I have yet to hear of canonisation of a live person. Have you?

Basta Pasta

May 20, 2014

DSCN0025

If all else fails and one is sunk in a deep gloom, eat a good pasta! Even a not so good pasta. It never fails to lift the spirit especially if accompanied by a bit of a 2014 vintage Shiraz so fresh off the vine and so rough it even cleans the cutlery as well as the palate. We had an Aldi special at $ 5.99. A cheeky but ambitious little number full of cigar-box ambience and middle utterly retrievable but lingering autumnal wind, reminiscent of a Vivaldi under a plane tree at Italy’s Bressanone or Brixon (during the forgotten war with Austria when we were there). Phew…

A few evenings ago there was a surplus of fresh pasta. It’s sauce retrieved from the deep freezer department of our fridge. It must have been created by Helvi who excels in pasta sauce like no one else that I know or even don’t know. After thawing I cooked and boiled the pasta. It was a 5 minute pasta or 4 minutes if you like el dente. I did a six minute job in consideration of the state of my recently obtained new dente.

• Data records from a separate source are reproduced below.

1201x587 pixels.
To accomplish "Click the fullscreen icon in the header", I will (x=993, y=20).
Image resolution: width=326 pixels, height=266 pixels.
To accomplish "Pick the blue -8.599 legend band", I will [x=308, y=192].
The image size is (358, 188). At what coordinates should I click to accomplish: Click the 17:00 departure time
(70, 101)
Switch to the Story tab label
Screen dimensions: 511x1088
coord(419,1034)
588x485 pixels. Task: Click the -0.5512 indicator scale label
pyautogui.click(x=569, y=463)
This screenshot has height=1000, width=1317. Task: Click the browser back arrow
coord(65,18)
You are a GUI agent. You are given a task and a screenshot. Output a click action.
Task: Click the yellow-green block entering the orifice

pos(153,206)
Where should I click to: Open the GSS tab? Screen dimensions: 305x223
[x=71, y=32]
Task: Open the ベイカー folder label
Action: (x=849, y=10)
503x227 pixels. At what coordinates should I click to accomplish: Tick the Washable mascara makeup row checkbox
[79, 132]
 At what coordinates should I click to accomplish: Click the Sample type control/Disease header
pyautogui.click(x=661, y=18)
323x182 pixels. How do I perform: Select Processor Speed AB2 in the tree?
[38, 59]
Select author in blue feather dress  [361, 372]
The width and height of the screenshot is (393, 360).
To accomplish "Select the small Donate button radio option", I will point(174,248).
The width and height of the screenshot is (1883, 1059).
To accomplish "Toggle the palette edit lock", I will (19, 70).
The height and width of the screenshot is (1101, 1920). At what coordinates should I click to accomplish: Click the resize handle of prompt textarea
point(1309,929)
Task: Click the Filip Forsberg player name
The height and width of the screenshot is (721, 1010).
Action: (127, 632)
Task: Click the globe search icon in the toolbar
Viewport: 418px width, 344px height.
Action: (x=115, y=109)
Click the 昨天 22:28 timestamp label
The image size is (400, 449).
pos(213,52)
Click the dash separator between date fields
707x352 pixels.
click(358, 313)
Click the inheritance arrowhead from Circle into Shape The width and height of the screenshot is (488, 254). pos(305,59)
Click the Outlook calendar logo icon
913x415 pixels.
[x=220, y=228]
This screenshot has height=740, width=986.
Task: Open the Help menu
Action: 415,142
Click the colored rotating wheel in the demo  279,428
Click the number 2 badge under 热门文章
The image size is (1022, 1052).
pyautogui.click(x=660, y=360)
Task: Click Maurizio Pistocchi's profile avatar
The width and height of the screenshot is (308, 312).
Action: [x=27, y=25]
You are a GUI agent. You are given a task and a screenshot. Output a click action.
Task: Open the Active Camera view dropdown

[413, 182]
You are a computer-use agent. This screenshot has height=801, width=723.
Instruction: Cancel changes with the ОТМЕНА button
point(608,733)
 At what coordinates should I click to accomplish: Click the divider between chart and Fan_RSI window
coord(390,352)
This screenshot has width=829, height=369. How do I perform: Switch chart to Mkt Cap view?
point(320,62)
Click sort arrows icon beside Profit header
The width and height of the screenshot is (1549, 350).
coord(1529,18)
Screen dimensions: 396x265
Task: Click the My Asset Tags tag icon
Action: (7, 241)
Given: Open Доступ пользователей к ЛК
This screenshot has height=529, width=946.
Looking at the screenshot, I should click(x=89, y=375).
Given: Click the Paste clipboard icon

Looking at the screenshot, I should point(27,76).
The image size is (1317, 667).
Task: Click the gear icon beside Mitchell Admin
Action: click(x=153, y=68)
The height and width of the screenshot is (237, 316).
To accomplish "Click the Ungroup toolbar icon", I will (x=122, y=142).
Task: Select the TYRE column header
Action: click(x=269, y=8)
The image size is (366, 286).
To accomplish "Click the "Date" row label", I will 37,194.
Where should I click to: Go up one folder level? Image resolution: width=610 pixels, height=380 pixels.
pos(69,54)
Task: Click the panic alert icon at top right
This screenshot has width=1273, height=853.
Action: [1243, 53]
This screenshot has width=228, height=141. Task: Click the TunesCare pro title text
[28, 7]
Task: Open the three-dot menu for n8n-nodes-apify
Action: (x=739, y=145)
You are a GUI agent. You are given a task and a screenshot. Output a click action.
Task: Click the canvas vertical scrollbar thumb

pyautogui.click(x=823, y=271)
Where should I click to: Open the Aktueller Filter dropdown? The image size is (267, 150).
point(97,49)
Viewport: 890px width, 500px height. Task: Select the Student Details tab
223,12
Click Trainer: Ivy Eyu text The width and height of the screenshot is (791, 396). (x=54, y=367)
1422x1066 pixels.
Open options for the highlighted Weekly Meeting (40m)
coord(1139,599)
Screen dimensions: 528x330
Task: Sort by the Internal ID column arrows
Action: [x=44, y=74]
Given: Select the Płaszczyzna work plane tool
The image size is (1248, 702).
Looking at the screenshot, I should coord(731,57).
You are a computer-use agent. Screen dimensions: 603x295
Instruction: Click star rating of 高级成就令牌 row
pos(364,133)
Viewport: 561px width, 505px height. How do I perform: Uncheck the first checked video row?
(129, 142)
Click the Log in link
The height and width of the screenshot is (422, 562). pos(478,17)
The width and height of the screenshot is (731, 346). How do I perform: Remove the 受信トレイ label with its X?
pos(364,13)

The pasta was heavenly, almost a honeymoon of spoon and fork. But a full packet of pasta meant there was a lot to be saved for future gourmet pleasures. I am always happy for two o’clock pm to arrive. I can then start mulling over the coming meal. Not so much mulling as imagining the food to be sampled. H and I do try and make the evening meal a ‘special’. I don’t want to imply we eat lobster or imbibe a $ 1200.-Grange. No, it is more of a desire to make things from the ingredients of a sow’s ear, if you get my gist or even a drift. It is a form of art I have been polishing for some time. I love the stove and it loves me. It is a totally symbiotic relationship.

Last night I baked the previous surplus pasta. I dunked half a litre of milk in which I had stirred in two eggs, pepper some salt and (brazenly) a chopped up home grown and very hot chili, over the lot. I was copious with the cheese which I grated over the lot.I baked it for about twenty minutes on 200c.

Helvi had two helpings and I noticed rapid chewing. Nothing is as rewarding as spousal chewing on a dish cooked with love. The photo above shows the dish before eating. My boot and leg is there for a reason. The lid of the oven has developed a will of its own and tends to want to close. I have to have words with my stove. I think it must be spring-loaded and I wanted to take a photo to immortalise the event. The lid seems to have different ideas.

Giving a leg-up to pasta

Giving a leg-up to pasta


So, I’ll stop now and say the obvious…Enjoy!